◆ CEL ◆
Przedstaw w formie krótkiej listy akapit źródła zaczynający się od słów „W niedzielę moja Donia”, zachowując jego główne fakty.

Tuesday, December 28, 2010

Lonely star.

W niedzielę moja Donia wpadła na genialny pomysł, żeby wybrać się gdzieś na piwko :) Drajwer Ryjek nas podrzucił do Dęby. Wieczór, a raczej noc, minęła nam całkiem przyjemnie, haha. Trochę potańczyłyśmy, a ja poznałam przy okazji sympatycznych ludzi ;) Powróciłyśmy do mieszkania o 4 rano, gdzie czekało na nas wspólne wąskie łóżko, hehe. Ale dałyśmy radę! Razem zawsze damy radę :)
A w piątek wspólny Sylwester z moimi przyjaciółmi (tak, tak - Donia) i z Ryjkowymi znajomymi. Mam nadzieję, że wszystko wyjdzie w porządku. Wooo... Pierwszy Nowy Rok od kilku dobrych lat, który spędzę w innym gronie niż rodzina, he.

Poza tym, to czuję się zawiedziona ostatnio i jest mi z pewnego powodu przykro... Ale nie będę tutaj zbytnio przybliżać tej sprawy. Ja mogę mówić, dużo rzeczy mam do powiedzenia i dużo chciałabym powiedzieć. Jednak co z tego, jeśli ktoś tego nie słyszy ? Albo nie chce słyszeć ? O konkretnej odpowiedzi nawet już nie marzę... Po co ? Ze sobą mogę porozmawiać w każdej chwili. Przykre.


あたしはロンリースター
この場所で輝くのたとえ闇が全てつつんで動けなくても

Saturday, December 25, 2010

Christmas time is coming to town...

◆ PODANE INFORMACJE ◆

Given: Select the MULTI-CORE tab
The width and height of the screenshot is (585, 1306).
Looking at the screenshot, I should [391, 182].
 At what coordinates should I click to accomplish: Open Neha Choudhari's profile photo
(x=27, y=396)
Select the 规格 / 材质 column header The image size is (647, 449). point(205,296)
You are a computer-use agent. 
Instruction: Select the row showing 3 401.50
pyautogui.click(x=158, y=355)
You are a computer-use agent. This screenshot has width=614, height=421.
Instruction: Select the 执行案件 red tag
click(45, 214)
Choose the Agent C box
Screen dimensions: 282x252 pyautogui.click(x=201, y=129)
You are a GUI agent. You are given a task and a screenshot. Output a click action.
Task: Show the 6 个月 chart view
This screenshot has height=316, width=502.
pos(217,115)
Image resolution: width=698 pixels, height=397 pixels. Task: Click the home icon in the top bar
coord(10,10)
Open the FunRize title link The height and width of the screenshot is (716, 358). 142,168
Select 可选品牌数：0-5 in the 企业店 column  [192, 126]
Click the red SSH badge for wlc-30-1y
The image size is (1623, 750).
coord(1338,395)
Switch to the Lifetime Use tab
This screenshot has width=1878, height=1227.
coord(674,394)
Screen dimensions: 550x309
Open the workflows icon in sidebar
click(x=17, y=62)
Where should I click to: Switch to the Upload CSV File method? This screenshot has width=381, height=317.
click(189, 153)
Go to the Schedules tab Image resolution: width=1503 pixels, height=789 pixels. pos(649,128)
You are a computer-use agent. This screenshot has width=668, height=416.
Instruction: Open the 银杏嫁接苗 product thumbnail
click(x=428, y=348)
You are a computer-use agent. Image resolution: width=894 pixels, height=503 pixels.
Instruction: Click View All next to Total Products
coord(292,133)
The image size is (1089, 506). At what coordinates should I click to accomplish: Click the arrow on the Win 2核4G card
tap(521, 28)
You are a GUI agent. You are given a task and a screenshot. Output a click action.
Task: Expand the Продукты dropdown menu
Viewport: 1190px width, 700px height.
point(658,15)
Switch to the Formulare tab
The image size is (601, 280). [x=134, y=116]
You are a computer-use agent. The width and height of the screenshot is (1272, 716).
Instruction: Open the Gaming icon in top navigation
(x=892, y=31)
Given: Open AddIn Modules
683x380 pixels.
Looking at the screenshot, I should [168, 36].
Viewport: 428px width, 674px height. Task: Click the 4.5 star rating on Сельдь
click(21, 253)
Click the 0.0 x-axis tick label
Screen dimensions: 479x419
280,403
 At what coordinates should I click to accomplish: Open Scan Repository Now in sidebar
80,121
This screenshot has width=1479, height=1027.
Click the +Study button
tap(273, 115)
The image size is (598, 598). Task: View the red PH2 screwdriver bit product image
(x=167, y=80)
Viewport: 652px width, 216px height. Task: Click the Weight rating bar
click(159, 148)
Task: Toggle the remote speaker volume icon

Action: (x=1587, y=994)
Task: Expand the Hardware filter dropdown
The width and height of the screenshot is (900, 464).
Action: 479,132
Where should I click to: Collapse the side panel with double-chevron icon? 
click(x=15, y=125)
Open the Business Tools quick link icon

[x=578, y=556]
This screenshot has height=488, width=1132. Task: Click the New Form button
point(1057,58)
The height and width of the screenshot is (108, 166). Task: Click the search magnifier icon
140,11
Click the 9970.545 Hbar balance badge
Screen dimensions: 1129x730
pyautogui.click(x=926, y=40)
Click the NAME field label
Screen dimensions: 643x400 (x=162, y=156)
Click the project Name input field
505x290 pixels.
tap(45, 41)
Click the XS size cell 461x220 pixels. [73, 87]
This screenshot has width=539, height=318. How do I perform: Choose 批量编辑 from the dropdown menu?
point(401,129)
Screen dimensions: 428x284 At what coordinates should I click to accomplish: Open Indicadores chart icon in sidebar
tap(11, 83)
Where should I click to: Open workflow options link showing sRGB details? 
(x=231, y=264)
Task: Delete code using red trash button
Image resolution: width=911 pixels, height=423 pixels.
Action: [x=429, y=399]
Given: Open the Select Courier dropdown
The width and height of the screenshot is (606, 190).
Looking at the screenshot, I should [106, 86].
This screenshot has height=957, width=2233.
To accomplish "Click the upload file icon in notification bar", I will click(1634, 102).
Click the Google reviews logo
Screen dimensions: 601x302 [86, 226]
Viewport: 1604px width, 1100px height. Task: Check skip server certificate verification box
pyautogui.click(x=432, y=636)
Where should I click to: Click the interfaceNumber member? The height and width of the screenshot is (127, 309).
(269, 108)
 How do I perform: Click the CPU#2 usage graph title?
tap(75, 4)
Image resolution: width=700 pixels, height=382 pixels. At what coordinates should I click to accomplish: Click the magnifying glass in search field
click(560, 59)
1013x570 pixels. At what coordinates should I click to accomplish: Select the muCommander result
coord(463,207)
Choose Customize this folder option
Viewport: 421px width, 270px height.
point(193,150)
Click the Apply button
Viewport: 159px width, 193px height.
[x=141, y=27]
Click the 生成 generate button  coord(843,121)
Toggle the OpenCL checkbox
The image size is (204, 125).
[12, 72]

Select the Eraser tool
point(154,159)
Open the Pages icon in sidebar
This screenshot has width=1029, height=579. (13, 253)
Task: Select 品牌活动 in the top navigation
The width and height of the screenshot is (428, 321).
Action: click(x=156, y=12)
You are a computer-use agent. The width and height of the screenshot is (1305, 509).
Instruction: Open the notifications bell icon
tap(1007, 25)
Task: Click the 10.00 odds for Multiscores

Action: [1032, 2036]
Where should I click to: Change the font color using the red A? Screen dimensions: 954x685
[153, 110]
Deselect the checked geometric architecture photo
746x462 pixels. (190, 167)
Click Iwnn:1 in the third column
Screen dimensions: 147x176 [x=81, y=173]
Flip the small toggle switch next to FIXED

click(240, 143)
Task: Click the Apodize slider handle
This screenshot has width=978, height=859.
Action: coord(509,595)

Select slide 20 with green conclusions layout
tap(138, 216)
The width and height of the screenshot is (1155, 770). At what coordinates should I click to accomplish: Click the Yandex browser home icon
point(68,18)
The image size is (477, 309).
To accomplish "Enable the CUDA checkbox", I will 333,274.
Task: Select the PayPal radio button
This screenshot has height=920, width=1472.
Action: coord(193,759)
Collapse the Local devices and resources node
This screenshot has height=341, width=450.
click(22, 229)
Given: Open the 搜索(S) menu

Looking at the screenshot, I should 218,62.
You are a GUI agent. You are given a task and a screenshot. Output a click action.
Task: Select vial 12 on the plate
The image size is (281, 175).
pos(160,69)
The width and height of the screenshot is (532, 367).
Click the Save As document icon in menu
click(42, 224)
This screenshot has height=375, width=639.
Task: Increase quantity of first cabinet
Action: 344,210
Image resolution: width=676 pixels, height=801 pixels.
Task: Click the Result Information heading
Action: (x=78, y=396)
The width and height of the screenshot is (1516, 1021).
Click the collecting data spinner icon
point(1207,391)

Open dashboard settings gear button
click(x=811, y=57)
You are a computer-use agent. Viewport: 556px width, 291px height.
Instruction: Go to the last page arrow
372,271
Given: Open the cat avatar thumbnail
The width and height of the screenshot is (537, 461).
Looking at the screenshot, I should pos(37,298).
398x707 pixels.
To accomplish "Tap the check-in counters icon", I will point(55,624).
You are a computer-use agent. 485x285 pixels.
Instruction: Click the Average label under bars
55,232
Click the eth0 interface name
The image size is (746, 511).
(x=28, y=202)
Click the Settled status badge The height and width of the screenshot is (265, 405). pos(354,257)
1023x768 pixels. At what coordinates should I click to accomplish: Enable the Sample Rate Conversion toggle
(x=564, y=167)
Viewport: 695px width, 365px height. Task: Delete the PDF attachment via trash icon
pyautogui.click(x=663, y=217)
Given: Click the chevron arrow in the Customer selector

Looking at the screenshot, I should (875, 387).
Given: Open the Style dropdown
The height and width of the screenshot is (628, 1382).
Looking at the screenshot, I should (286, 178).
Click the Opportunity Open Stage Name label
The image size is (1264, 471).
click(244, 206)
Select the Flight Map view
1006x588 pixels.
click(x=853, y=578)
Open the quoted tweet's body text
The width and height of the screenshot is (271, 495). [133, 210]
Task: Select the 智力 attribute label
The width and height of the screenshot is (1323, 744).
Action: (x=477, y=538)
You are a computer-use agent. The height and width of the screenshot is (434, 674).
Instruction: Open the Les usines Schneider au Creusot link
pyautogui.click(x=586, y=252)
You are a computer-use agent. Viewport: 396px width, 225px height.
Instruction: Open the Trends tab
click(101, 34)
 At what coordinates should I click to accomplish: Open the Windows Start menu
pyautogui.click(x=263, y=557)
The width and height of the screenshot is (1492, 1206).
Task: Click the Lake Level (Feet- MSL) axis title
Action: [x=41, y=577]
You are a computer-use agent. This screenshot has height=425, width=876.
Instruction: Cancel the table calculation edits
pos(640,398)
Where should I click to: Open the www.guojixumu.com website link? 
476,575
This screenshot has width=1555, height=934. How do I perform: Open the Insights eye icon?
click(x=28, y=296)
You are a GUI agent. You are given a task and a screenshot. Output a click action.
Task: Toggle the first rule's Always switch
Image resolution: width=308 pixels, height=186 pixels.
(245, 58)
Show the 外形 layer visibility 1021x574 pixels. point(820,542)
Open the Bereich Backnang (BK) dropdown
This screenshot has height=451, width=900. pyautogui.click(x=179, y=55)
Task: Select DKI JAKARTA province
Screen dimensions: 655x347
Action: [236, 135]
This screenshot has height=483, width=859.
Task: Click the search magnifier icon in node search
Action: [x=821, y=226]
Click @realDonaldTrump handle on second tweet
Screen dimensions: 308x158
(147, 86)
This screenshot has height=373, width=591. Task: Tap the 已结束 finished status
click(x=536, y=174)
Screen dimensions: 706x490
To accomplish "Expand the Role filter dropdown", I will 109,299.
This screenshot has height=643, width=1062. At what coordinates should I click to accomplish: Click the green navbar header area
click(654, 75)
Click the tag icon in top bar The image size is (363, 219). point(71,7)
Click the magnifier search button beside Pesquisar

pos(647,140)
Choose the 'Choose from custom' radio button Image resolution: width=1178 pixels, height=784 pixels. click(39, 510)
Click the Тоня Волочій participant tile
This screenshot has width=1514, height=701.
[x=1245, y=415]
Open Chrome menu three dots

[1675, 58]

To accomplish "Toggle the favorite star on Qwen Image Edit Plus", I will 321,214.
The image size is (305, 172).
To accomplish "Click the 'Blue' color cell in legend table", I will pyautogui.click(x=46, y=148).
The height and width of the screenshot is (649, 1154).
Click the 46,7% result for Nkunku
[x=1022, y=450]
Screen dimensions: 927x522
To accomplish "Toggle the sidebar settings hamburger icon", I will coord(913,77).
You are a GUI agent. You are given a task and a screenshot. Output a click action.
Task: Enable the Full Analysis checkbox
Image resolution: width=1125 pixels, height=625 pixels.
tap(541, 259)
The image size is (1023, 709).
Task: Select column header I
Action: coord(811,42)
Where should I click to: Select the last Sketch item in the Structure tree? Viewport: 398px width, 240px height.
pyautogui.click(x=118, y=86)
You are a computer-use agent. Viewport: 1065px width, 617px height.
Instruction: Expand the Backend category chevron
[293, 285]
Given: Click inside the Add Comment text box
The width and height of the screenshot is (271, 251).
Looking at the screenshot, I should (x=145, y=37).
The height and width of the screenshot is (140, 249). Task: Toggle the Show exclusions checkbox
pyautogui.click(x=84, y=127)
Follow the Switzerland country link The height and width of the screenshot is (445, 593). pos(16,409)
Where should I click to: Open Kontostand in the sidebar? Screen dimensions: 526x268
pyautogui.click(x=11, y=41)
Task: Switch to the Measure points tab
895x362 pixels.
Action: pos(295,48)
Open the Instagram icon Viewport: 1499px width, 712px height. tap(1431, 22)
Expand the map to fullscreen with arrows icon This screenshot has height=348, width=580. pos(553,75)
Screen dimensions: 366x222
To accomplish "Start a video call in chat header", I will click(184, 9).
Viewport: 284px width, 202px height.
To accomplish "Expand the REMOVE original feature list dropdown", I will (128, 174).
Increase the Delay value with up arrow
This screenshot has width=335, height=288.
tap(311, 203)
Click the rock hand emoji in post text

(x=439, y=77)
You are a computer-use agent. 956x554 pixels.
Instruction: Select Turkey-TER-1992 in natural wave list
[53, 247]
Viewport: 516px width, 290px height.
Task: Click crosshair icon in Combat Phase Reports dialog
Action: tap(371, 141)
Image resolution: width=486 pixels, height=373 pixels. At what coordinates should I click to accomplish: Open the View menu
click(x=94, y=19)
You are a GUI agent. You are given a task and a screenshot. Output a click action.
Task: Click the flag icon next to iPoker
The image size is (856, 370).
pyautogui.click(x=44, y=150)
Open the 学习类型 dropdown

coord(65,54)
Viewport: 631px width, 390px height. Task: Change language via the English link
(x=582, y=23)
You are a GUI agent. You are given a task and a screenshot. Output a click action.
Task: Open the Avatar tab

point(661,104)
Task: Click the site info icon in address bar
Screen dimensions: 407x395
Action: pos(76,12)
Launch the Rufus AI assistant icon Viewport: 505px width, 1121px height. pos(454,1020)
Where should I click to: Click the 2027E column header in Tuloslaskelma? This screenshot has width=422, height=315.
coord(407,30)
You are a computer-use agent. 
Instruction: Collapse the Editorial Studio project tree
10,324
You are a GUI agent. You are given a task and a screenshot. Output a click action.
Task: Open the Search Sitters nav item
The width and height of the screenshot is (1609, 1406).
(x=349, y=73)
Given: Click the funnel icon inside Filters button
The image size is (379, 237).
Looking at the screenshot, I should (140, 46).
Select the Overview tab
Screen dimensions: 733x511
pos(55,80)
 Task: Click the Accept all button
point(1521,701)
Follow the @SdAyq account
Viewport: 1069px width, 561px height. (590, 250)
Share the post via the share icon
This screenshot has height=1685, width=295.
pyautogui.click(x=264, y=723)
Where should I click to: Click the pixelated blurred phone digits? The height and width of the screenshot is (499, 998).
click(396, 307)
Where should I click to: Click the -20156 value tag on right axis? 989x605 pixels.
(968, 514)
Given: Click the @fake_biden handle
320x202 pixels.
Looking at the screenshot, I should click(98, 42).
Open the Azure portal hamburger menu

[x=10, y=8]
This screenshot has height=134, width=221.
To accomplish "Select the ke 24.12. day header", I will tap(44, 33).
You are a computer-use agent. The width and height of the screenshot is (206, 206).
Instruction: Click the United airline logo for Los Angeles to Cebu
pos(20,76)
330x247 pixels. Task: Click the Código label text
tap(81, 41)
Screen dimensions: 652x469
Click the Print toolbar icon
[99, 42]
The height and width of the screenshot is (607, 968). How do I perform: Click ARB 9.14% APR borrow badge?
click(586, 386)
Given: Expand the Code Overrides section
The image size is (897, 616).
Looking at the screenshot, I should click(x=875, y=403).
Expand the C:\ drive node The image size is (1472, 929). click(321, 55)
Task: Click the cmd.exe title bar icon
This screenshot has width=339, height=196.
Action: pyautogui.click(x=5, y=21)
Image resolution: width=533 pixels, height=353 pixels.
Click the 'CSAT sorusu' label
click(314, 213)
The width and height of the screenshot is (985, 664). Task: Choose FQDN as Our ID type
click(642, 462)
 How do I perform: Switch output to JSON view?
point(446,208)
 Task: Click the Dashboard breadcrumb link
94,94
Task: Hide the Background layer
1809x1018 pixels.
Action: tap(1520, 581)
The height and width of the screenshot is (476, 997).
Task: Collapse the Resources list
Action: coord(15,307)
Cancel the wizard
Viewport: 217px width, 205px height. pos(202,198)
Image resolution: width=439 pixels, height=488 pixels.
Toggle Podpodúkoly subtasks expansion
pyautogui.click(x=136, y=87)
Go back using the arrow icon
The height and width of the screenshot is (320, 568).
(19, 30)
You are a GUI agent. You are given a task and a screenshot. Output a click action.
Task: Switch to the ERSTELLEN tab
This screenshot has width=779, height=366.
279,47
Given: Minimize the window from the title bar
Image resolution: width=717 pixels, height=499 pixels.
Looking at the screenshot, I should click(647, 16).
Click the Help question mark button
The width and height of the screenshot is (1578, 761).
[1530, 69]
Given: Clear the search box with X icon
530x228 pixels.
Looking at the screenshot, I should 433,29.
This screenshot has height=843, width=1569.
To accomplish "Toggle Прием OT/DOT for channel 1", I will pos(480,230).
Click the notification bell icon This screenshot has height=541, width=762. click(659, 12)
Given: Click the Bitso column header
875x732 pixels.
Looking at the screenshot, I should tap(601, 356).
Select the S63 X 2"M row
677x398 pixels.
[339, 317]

◆ POPRAWNA ODPOWIEDŹ ◆
- W niedzielę Donia wpadła na pomysł, żeby wyjść na piwo.
- Drajwer Ryjek podrzucił nas do Dęby.
- Noc minęła przyjemnie: trochę potańczyłyśmy, a ja poznałam sympatycznych ludzi.
- Wróciłyśmy do mieszkania o 4 rano i spałyśmy razem na wąskim łóżku.